§ TASK TO COMPLETE
Rewrite the material from the line with "Given: Click the numbered step 1 circle" to the line with "coord(322,306)", substituting "diskette" for "floppy disk" and leaving everything else unchanged. Give only those lines.

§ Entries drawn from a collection
..........
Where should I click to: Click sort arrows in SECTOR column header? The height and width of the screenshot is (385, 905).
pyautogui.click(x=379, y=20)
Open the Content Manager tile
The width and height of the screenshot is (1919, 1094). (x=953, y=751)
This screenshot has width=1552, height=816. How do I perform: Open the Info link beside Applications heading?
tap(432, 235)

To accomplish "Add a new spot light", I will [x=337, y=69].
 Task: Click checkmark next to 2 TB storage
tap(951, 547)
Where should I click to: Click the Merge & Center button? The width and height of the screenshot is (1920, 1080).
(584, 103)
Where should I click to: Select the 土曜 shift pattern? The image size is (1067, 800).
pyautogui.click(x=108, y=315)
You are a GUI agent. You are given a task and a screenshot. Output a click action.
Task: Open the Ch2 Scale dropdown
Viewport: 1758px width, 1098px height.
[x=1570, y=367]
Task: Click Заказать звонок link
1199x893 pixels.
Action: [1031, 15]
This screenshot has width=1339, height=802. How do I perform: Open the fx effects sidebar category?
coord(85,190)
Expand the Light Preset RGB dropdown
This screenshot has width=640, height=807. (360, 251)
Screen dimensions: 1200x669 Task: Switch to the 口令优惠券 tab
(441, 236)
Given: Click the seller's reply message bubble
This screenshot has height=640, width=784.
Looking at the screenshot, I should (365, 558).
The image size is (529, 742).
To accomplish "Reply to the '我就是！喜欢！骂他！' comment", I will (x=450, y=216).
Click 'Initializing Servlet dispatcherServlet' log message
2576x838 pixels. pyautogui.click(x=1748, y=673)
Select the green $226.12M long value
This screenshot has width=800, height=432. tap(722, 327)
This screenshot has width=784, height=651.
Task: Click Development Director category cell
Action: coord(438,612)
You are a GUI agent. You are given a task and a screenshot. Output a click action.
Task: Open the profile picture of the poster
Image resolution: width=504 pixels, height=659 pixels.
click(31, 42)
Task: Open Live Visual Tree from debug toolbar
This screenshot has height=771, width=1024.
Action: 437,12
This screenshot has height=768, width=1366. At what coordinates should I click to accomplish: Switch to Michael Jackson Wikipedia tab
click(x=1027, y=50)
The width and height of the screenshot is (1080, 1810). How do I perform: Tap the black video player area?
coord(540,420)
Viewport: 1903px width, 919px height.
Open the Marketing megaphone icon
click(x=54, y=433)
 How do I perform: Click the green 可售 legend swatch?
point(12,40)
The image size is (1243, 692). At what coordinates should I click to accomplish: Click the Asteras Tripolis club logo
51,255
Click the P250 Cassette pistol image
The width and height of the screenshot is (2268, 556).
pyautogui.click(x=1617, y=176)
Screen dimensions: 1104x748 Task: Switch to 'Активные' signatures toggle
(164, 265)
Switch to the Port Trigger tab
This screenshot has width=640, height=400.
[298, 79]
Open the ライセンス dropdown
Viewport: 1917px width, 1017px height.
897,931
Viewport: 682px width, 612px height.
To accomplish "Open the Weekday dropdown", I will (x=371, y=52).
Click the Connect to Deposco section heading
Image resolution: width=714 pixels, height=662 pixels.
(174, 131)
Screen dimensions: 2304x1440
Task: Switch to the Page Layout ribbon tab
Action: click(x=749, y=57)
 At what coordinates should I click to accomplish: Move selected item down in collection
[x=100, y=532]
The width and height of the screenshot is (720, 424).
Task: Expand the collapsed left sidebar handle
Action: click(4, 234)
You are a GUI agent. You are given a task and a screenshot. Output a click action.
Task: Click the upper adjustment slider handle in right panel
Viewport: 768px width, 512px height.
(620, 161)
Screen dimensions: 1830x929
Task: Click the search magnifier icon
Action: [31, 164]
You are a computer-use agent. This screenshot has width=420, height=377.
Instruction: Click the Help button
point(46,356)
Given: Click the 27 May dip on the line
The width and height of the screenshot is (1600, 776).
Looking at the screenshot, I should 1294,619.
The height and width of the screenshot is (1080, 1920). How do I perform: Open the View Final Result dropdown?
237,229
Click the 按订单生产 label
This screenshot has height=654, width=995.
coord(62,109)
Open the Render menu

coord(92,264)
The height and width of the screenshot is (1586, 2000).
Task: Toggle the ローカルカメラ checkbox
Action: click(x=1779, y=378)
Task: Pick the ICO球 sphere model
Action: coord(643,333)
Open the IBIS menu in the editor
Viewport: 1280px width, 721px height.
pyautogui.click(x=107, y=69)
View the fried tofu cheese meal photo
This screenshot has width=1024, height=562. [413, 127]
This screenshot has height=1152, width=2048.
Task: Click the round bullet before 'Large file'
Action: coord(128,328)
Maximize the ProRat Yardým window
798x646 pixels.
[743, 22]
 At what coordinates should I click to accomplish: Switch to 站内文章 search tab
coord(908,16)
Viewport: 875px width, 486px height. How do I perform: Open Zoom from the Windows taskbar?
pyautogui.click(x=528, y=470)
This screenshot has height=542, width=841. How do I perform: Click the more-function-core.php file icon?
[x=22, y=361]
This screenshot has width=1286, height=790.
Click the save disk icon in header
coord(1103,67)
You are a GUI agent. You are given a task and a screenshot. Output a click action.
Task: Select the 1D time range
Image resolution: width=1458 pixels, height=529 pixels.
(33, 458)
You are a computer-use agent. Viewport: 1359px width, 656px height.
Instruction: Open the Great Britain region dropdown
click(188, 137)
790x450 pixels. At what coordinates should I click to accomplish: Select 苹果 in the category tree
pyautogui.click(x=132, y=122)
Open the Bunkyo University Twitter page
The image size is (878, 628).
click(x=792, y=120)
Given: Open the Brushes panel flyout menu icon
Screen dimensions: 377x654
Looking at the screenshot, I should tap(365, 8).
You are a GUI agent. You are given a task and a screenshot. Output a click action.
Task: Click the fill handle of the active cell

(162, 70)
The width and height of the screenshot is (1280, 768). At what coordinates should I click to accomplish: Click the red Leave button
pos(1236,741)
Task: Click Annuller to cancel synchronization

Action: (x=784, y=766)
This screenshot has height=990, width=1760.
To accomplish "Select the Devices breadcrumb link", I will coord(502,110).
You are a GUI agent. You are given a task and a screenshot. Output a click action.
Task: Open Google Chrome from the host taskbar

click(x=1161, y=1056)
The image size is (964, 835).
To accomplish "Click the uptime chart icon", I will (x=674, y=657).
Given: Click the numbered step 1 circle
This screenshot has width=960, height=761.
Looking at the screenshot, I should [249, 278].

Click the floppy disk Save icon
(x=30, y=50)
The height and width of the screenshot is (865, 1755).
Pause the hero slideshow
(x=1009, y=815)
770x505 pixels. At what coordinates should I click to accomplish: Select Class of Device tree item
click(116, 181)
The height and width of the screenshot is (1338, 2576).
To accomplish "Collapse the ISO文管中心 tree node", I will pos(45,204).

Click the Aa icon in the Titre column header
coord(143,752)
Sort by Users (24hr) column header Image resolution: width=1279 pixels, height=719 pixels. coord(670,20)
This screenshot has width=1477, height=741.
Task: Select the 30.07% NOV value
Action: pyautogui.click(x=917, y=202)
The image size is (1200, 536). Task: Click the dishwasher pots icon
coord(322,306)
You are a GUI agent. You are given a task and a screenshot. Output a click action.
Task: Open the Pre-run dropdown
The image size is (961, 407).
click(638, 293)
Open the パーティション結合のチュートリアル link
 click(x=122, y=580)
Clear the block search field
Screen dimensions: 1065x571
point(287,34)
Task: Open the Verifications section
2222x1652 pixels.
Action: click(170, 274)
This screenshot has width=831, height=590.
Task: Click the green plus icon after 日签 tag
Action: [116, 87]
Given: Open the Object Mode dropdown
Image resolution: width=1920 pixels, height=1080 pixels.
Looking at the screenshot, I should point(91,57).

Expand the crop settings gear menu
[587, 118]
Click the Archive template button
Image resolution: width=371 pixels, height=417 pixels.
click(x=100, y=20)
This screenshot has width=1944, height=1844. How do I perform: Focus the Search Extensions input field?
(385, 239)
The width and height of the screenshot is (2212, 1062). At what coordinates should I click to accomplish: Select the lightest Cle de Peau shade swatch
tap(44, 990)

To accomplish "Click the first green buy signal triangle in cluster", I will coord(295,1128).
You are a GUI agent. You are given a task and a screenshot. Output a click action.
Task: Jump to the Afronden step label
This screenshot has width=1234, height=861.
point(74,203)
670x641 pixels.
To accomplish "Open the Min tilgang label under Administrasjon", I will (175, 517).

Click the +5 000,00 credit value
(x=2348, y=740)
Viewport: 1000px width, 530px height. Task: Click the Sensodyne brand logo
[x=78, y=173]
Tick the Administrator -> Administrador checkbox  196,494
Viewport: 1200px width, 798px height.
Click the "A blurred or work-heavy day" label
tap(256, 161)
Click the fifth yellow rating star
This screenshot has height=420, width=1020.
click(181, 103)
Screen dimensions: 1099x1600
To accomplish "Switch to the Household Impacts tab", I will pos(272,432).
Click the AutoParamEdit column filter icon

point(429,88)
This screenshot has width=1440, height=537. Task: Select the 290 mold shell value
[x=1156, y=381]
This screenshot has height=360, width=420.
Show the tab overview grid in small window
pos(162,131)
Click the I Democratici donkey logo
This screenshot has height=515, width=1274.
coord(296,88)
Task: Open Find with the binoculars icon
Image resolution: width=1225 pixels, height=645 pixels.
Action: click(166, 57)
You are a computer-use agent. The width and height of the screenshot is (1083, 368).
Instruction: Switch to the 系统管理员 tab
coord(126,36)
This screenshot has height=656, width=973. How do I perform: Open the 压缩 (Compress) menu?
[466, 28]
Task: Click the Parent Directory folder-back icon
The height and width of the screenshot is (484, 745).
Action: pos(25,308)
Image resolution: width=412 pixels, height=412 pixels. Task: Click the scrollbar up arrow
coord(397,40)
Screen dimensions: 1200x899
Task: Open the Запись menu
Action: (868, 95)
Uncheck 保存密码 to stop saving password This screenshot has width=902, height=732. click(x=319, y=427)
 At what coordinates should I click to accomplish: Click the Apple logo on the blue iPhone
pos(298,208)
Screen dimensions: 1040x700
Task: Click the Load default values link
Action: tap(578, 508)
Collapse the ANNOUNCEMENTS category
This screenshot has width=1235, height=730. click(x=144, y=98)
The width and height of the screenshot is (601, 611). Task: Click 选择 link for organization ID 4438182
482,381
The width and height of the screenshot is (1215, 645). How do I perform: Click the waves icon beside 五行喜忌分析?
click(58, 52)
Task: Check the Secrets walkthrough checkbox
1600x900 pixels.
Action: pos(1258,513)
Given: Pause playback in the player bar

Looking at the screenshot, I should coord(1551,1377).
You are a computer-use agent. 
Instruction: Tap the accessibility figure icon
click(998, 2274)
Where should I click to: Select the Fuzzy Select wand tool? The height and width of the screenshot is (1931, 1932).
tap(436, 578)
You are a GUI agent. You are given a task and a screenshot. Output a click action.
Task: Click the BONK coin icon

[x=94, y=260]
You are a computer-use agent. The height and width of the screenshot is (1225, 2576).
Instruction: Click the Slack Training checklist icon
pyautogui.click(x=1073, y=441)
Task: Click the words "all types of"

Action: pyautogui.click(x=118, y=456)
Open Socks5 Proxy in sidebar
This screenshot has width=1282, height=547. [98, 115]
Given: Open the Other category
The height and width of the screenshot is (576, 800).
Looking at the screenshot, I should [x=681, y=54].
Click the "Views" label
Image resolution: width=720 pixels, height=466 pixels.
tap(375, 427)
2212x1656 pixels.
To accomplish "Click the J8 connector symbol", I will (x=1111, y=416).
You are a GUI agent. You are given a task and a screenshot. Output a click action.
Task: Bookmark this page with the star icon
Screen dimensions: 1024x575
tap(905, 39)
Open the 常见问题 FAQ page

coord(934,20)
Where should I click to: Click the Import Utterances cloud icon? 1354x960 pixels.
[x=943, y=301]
..........
§ COMPLETE ANSWER
Given: Click the numbered step 1 circle
This screenshot has width=960, height=761.
Looking at the screenshot, I should [249, 278].

Click the diskette Save icon
(x=30, y=50)
The height and width of the screenshot is (865, 1755).
Pause the hero slideshow
(x=1009, y=815)
770x505 pixels. At what coordinates should I click to accomplish: Select Class of Device tree item
click(116, 181)
The height and width of the screenshot is (1338, 2576).
To accomplish "Collapse the ISO文管中心 tree node", I will pos(45,204).

Click the Aa icon in the Titre column header
coord(143,752)
Sort by Users (24hr) column header Image resolution: width=1279 pixels, height=719 pixels. coord(670,20)
This screenshot has width=1477, height=741.
Task: Select the 30.07% NOV value
Action: pyautogui.click(x=917, y=202)
The image size is (1200, 536). Task: Click the dishwasher pots icon
coord(322,306)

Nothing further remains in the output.